The answer should consist of each line from the data below that includes "height".

## The data
^^^^

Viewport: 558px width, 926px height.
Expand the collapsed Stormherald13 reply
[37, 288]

^^^^

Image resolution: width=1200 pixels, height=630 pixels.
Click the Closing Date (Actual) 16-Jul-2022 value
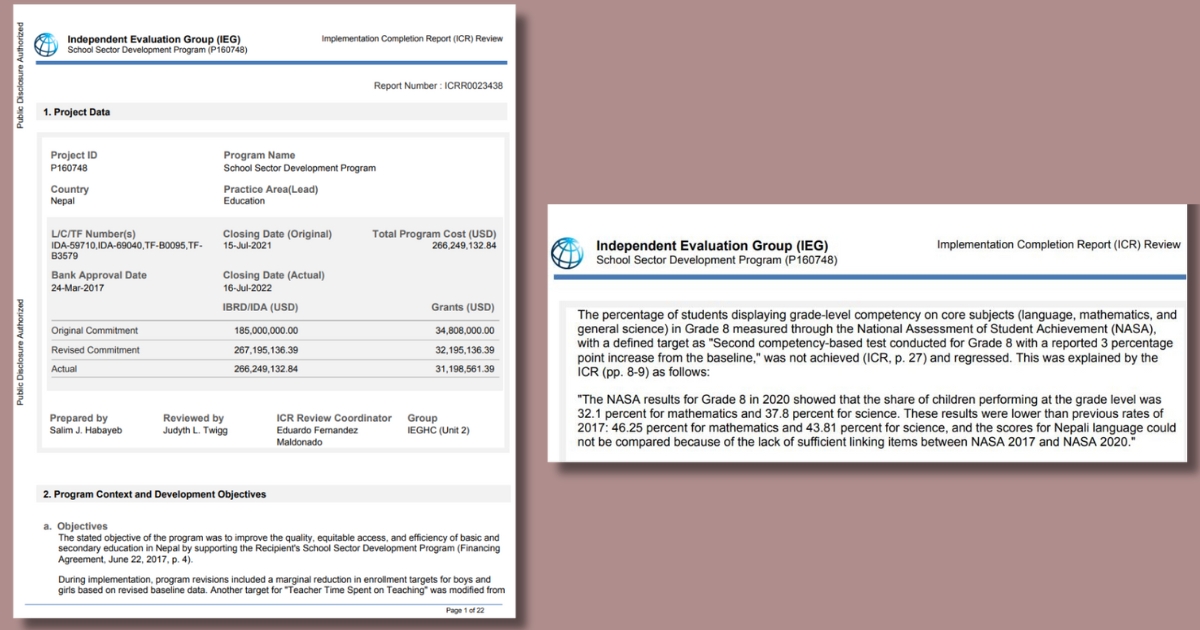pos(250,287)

^^^^

## Result for this exercise
Viewport: 558px width, 926px height.
Image resolution: width=1200 pixels, height=630 pixels.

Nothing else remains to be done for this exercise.